## Energy Efficiency under Limited Power Budget

Sunil Kumar IIIT-Delhi, India

Vivek Kumar *IIIT-Delhi, India* Lawrence

Sridutt Bhalachandra Lawrence Berkeley National Laboratory, USA

Future exascale systems are likely going to be power limited. Efficient use of the available power budget will be necessary to maximize performance. Cache coherent multicore processors with hundreds of cores will be the building blocks of one class of these exascale systems. Most multicore processor architectures are a combination of core and uncore elements. The uncore includes all chip components outside the CPU core, such as shared caches, memory controllers, and interconnects. Dynamic Voltage and Frequency Scaling (DVFS) and Uncore Frequency Scaling (UFS) are the two widely used techniques for limiting power usage for core and uncore. Another popular power-saving knob, Power Cap (PCAP), has been shown to automatically throttle the core and uncore frequencies under the specified power budget based on an application's Memory Access Pattern (MAP). However, the core and uncore frequencies set by the hardware's PCAP policy can easily lead to performance degradation as it is naive. Existing approaches generally fail to provide a one-stop solution for dynamically configuring core and uncore frequencies under a specified PCAP with different parallel programming models and applications.
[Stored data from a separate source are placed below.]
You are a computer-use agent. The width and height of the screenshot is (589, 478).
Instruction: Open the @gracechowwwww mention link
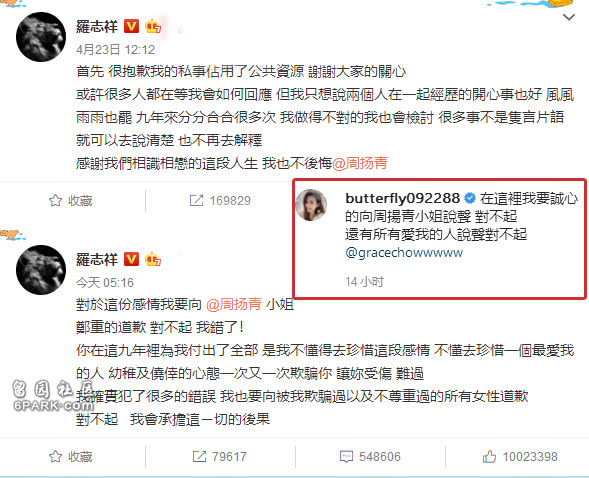pos(404,252)
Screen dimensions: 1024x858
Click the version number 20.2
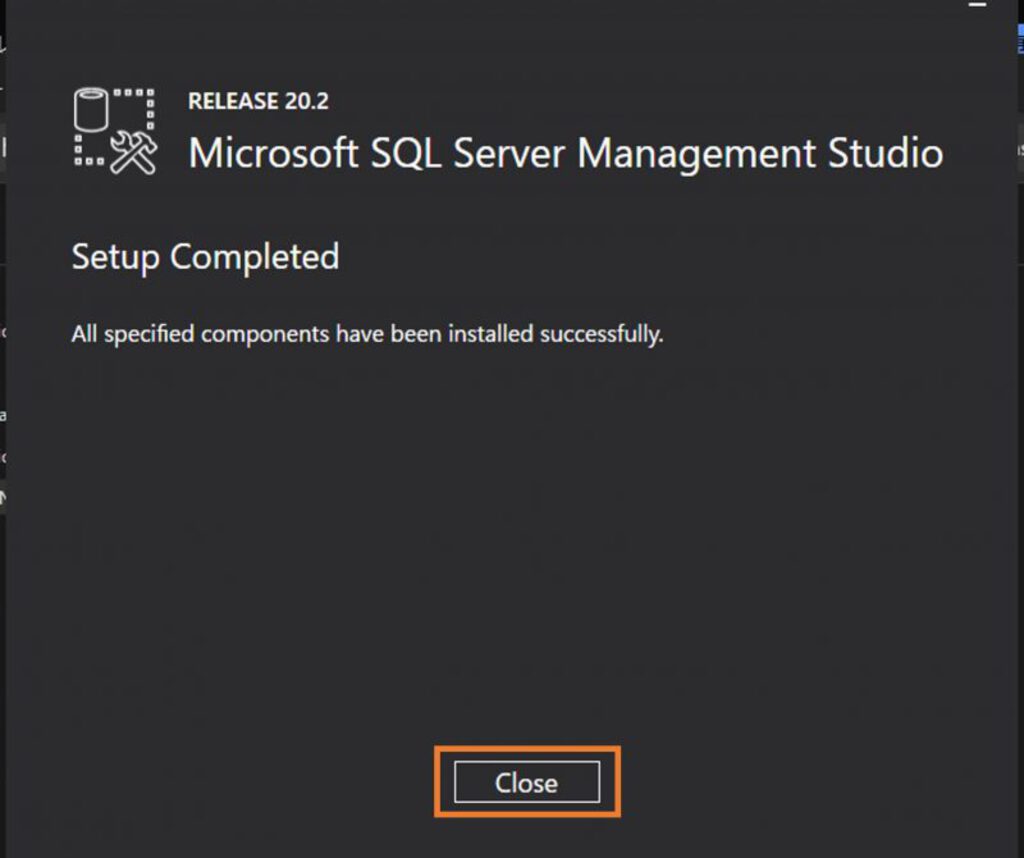[306, 101]
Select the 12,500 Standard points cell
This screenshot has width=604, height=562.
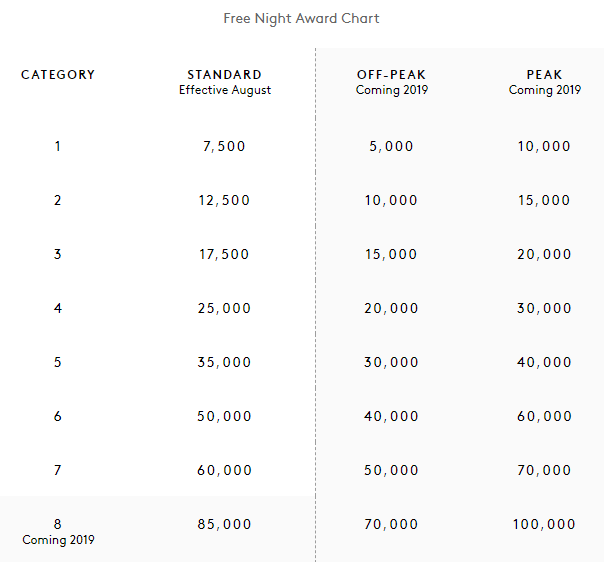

An application's MAP can be primarily classified as Memory-Bound (MB) or Compute-Bound (CB). MB applications have a high number of memory accesses compared to CB applications. Figure 1 presents a motivational analysis demonstrating the effects of incorrect core and uncore frequency settings by the default PCAP policy for CB and MB applications when compared to the optimal. We used recursive Fibonacci number calculation and Stream Triade as CB and MB applications, respectively. Figures 1(a) and 1(b) compare the core and uncore frequencies set by the processor's default PCAP policy v/s the hardcoded optimal frequencies under the same PCAP. Figure 1(c) shows that using an optimal frequency setting can help improve both performance and energy savings.

This poster presents a work-in-progress runtime-based one-stop solution for achieving an energy-efficient execution on multicore processors under a limited power budget. The proposed runtime dynamically adapts the core and uncore frequencies on Intel processors without requiring training runs. Our runtime will be oblivious to the parallel programming model and the concurrency decomposition techniques used in an application. We plan to use a daemon thread that periodically profiles an application's MAP through hardware performance counters. The daemon would then explore optimal core and uncore frequencies under a given PCAP based on the application's MAP for achieving an energy-efficient execution without impacting performance.



Fig. 1. Analysis of Default v/s Optimal settings under 90W PCAP on a dual socket 12-core Intel Xeon Gold 6126 processor (125W TDP)